With 1.5 million residents and 900 square miles, a proposed Wi-Fi network for Suffolk County, NY, would be one of the largest public networks in the country, the New York Times reports. The system was proposed by county executive Steve Levy, who envisions a systems much like the one Google is building for San Francisco: private industry builds the system at no charge to taxpayers in exchange for selling advertising; a higher speed option is available for an extra fee.
And hey, officials say, there's no need to stop at land's end.
With Suffolk's extensive shoreline and the popularity of boating, officials are even exploring beaming signals over the water. "It's something we're thinking about," said Sharon Cates-Williams, Mr. Levy's information technology commissioner.
As envisioned, the combined area and population of Suffolk's network would make it bigger than any other local network now in existence in the nation, experts say.

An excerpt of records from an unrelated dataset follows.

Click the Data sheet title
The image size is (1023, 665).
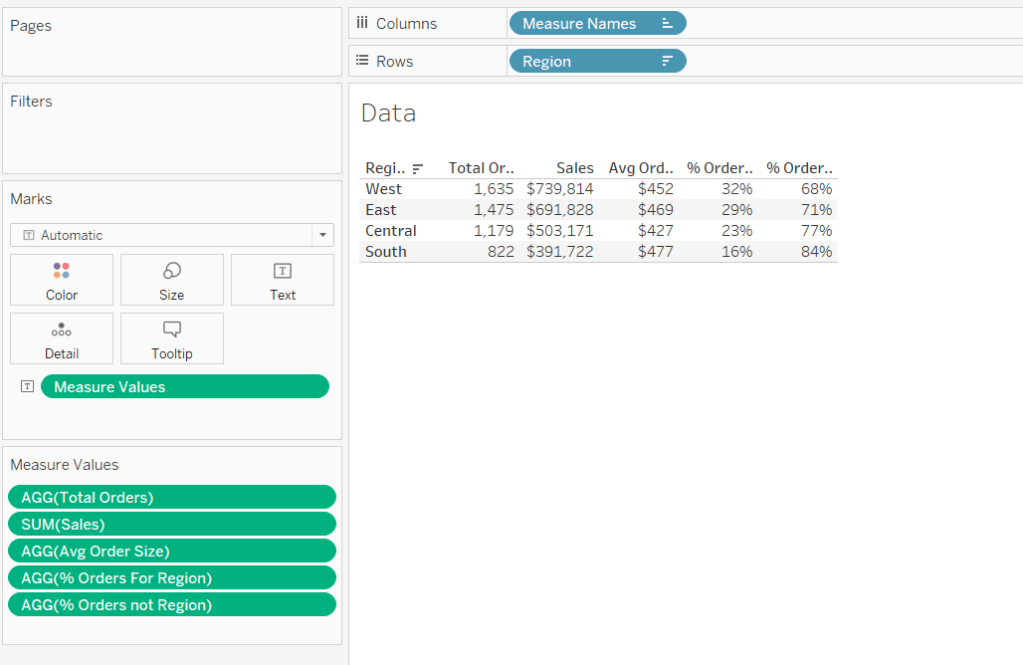(x=388, y=114)
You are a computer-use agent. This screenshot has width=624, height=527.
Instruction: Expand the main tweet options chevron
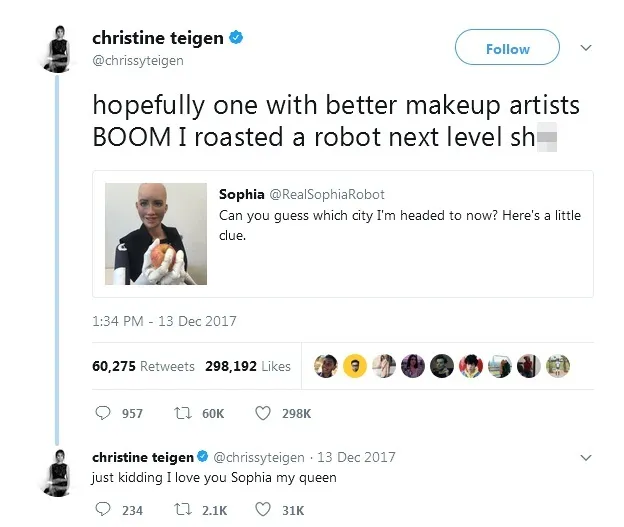pyautogui.click(x=586, y=47)
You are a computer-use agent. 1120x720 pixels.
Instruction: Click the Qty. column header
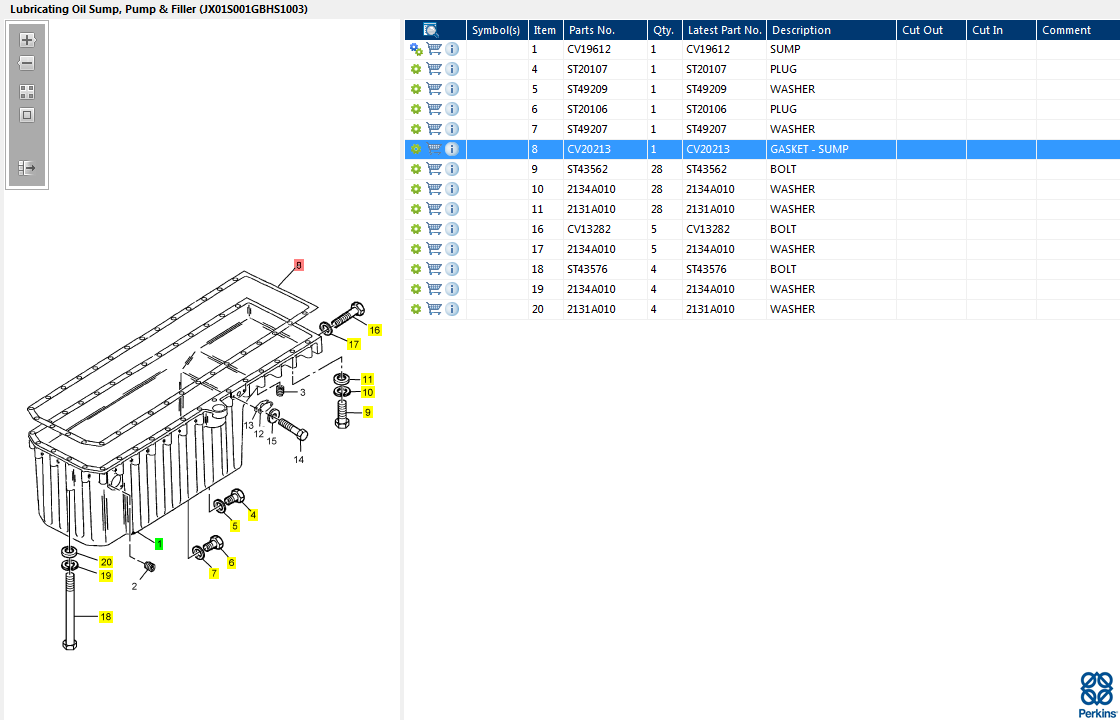pos(663,30)
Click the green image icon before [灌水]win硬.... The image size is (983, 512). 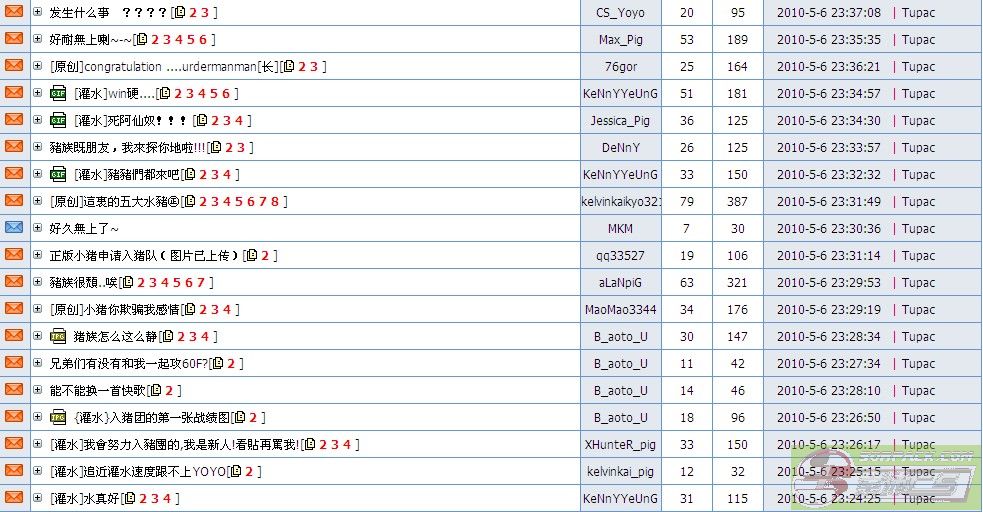click(58, 93)
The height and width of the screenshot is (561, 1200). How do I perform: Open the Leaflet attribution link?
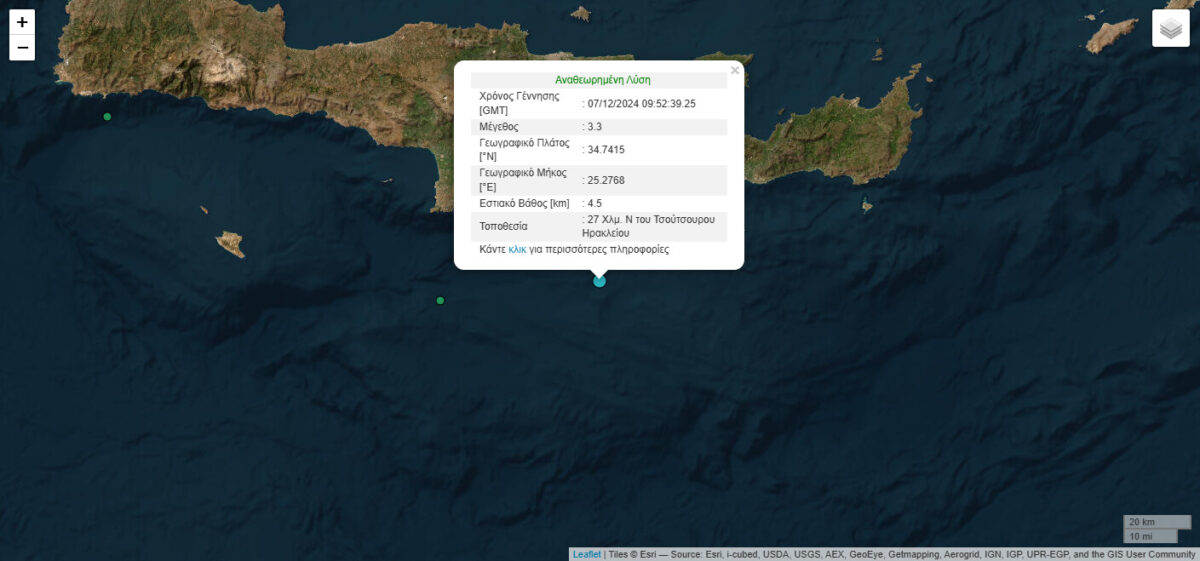click(x=586, y=554)
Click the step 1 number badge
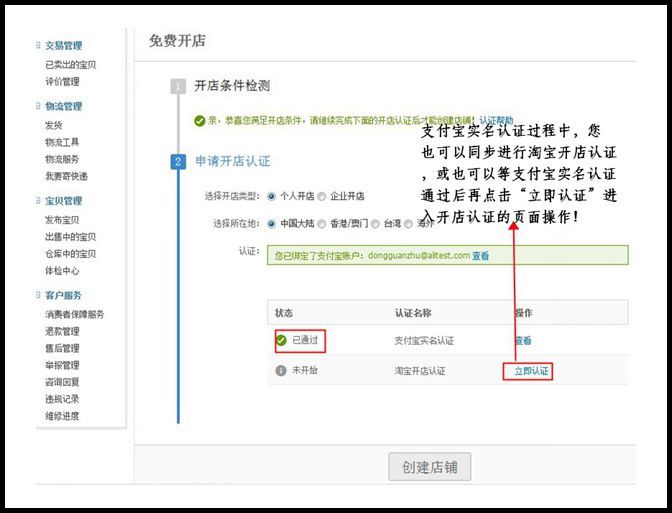Viewport: 672px width, 513px height. [x=178, y=87]
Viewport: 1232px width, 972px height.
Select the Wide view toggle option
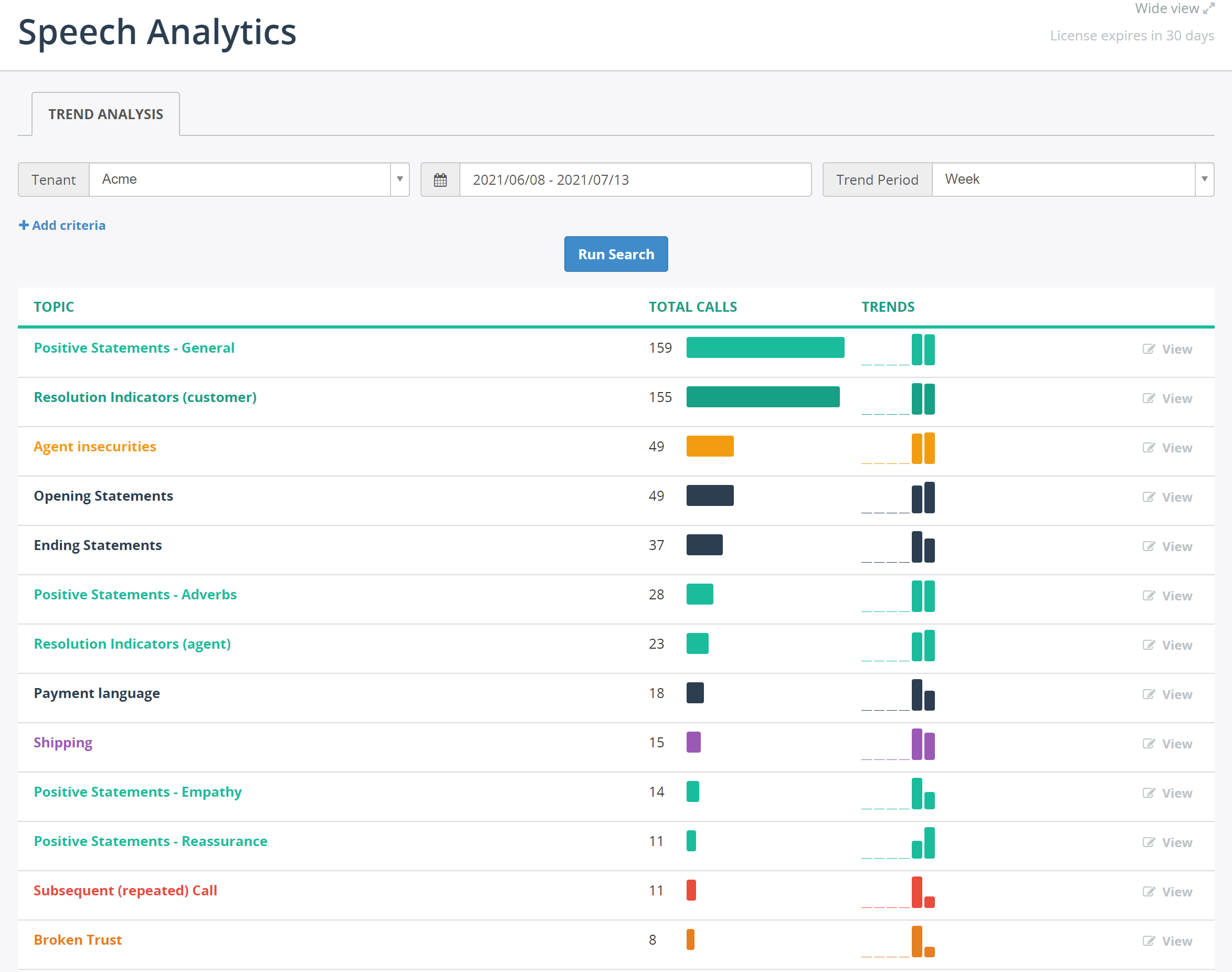click(x=1175, y=10)
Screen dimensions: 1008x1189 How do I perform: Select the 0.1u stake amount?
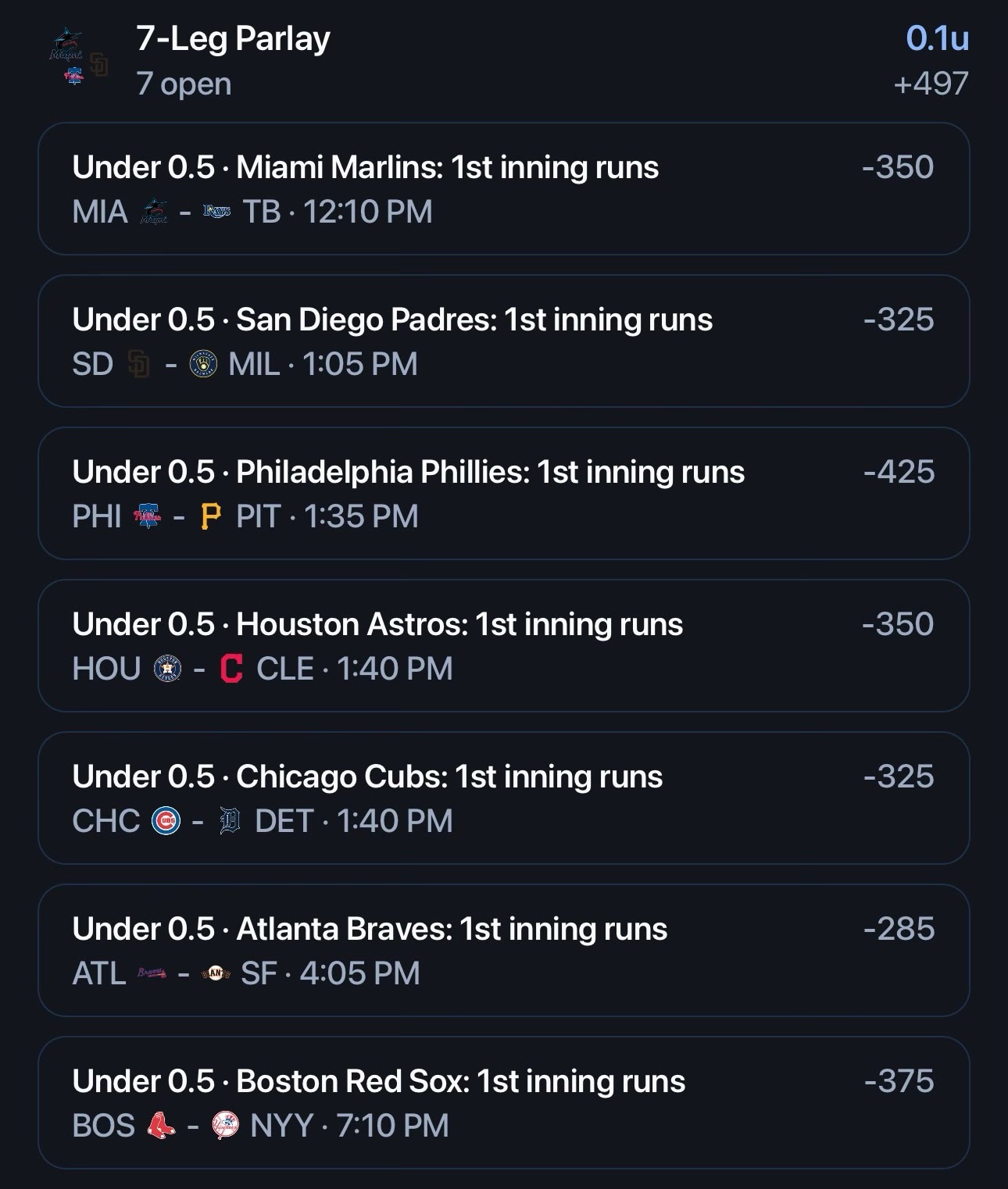[x=938, y=38]

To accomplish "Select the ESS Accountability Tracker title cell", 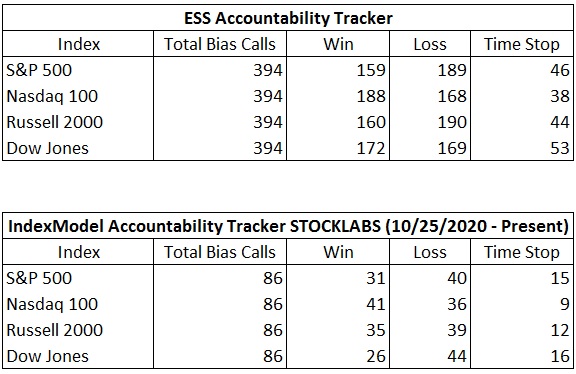I will (288, 18).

Suffolk is a unique locale for a Wi-Fi net, the Times notes.
Suffolk is distinctly different, a sprawling county with heavily developed suburbs, gilded estates, horse farms, semi-rural sections with potato farms and vineyards, strip malls and seashores. It stretches from the office and retail corridor along Route 110 on its western border to the Montauk Lighthouse on the East End and beyond to Fishers Island.
Covering that area would require hundreds or thousands of transmitting devices that cost up to $5,000 each, experts say. The broadcast range varies, and more transmitters are needed in areas of heavy usage. The entire system could cost tens of millions of dollars, experts say.